## [Task to carry out]
Your answer must be the lines of the entries below, exactly as written, from the first line through the line containing "Switch to the For".

[Data extracted from a collection]

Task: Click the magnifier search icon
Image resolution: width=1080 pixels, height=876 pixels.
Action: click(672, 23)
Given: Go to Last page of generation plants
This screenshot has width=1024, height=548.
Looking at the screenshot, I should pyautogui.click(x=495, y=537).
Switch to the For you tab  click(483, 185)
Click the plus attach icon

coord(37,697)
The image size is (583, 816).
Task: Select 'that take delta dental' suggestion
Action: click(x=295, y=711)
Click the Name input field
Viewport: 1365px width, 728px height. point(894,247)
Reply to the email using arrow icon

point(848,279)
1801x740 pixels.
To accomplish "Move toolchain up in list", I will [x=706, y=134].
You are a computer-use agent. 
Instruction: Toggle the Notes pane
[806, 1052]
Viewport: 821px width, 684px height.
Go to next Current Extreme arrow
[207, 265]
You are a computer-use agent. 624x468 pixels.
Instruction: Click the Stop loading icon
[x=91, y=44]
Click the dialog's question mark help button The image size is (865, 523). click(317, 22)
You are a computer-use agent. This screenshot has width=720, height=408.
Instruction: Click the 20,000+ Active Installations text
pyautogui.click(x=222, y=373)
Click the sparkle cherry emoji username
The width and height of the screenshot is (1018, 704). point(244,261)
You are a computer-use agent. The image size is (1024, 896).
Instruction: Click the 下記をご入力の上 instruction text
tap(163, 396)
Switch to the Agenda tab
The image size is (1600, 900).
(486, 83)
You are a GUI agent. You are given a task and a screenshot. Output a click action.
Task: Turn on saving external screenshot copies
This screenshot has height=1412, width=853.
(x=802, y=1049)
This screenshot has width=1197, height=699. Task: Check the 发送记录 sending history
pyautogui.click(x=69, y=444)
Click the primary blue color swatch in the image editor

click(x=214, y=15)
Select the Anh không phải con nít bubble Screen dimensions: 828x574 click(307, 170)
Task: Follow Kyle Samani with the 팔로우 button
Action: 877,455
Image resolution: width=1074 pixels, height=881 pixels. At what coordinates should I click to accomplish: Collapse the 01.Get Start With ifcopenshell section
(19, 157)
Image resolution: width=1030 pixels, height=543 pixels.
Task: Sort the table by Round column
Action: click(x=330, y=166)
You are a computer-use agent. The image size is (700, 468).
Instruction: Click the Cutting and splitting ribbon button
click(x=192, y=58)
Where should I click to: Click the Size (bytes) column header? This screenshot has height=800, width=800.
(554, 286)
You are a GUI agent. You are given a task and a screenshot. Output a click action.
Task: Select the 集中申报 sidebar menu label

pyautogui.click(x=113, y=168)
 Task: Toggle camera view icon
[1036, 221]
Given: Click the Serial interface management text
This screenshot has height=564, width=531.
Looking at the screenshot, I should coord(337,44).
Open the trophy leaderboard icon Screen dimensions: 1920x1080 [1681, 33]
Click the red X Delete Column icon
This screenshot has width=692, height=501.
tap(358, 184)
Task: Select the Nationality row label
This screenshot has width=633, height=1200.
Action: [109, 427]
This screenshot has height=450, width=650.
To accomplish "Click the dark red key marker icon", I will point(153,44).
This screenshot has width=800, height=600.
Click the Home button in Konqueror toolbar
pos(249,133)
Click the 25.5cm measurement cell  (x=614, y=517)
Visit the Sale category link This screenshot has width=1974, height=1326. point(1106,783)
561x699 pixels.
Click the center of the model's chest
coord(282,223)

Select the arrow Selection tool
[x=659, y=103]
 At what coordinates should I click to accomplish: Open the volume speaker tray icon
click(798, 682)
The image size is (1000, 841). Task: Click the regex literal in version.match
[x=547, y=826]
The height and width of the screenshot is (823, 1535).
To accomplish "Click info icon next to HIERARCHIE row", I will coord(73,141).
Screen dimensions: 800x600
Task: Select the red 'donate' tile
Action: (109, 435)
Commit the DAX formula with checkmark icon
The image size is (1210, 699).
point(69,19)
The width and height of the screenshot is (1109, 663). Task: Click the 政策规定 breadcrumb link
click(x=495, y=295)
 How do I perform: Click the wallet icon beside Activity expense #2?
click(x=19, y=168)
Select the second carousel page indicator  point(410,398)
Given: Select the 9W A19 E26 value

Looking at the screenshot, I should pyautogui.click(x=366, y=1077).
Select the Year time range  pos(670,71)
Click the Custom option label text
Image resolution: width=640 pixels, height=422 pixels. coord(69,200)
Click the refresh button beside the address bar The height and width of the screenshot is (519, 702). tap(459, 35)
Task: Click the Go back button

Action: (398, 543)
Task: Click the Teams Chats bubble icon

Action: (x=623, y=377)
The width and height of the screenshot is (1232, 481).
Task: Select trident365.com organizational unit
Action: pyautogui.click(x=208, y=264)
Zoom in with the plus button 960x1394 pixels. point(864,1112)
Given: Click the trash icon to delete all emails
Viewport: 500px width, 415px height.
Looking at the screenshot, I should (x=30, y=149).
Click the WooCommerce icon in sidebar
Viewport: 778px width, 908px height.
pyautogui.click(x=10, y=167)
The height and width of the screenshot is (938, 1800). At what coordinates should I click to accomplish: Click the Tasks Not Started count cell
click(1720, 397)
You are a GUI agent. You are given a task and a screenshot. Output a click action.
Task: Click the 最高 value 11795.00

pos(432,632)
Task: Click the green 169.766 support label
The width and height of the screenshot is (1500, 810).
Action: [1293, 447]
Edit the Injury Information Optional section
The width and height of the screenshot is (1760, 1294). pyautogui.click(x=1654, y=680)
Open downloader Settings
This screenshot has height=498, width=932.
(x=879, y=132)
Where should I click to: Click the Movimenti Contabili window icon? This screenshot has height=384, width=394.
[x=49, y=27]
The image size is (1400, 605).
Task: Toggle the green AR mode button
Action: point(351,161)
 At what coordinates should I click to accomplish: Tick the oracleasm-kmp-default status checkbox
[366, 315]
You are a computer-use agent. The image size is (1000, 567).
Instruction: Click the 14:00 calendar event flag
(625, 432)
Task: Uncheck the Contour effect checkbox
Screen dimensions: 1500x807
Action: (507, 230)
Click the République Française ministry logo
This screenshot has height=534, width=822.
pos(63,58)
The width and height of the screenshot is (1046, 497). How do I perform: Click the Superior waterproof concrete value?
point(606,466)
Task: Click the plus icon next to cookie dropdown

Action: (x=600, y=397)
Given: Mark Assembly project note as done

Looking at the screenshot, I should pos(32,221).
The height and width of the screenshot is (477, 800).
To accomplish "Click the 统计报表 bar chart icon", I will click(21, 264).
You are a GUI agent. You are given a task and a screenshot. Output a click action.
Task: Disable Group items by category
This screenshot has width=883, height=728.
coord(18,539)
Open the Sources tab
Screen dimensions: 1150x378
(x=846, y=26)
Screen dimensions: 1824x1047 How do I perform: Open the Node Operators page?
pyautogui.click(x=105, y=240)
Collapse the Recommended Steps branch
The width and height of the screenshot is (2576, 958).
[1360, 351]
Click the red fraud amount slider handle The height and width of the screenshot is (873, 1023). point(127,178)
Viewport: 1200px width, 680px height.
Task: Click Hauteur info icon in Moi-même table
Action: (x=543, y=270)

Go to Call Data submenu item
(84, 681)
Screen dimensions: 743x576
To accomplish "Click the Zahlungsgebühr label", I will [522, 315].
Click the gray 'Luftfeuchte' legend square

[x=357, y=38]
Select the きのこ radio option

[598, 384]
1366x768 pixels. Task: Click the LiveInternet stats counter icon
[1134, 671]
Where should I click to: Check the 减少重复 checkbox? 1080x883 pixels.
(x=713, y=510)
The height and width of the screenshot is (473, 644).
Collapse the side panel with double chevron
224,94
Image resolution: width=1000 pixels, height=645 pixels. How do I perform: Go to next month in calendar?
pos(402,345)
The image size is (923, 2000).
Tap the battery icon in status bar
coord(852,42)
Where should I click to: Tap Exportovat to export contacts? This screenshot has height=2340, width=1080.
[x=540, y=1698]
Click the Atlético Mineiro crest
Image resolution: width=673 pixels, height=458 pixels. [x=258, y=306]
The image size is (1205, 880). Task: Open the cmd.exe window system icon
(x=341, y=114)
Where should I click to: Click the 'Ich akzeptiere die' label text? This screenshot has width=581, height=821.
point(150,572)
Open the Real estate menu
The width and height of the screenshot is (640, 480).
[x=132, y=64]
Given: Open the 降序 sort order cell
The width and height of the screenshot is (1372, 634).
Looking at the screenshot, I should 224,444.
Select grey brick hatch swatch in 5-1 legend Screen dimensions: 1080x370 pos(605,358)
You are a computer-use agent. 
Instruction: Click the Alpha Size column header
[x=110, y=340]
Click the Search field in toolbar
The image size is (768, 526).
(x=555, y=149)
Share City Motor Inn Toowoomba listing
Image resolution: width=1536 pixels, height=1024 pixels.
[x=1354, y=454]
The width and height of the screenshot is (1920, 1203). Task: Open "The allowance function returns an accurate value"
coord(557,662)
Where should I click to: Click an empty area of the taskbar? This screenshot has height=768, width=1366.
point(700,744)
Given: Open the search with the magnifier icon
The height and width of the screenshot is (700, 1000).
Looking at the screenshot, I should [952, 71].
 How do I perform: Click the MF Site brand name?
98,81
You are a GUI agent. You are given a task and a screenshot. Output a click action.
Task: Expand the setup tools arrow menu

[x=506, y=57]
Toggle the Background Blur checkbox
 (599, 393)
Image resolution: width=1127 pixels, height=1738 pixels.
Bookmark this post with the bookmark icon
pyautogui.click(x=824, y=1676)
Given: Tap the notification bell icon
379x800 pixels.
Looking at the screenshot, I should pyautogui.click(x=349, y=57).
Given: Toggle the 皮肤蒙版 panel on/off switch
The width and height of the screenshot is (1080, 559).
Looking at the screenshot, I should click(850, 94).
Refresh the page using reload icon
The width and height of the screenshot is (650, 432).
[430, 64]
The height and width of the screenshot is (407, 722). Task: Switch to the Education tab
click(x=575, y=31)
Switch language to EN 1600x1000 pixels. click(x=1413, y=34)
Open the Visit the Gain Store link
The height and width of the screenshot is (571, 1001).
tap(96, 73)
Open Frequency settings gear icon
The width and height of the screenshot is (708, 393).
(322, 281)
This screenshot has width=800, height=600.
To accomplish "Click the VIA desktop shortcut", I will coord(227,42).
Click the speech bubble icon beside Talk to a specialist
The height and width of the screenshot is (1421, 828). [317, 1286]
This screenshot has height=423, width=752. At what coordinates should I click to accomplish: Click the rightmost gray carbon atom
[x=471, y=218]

## [Solution to this task]
Task: Click the magnifier search icon
Image resolution: width=1080 pixels, height=876 pixels.
Action: click(672, 23)
Given: Go to Last page of generation plants
This screenshot has width=1024, height=548.
Looking at the screenshot, I should pyautogui.click(x=495, y=537).
Switch to the For you tab  click(483, 185)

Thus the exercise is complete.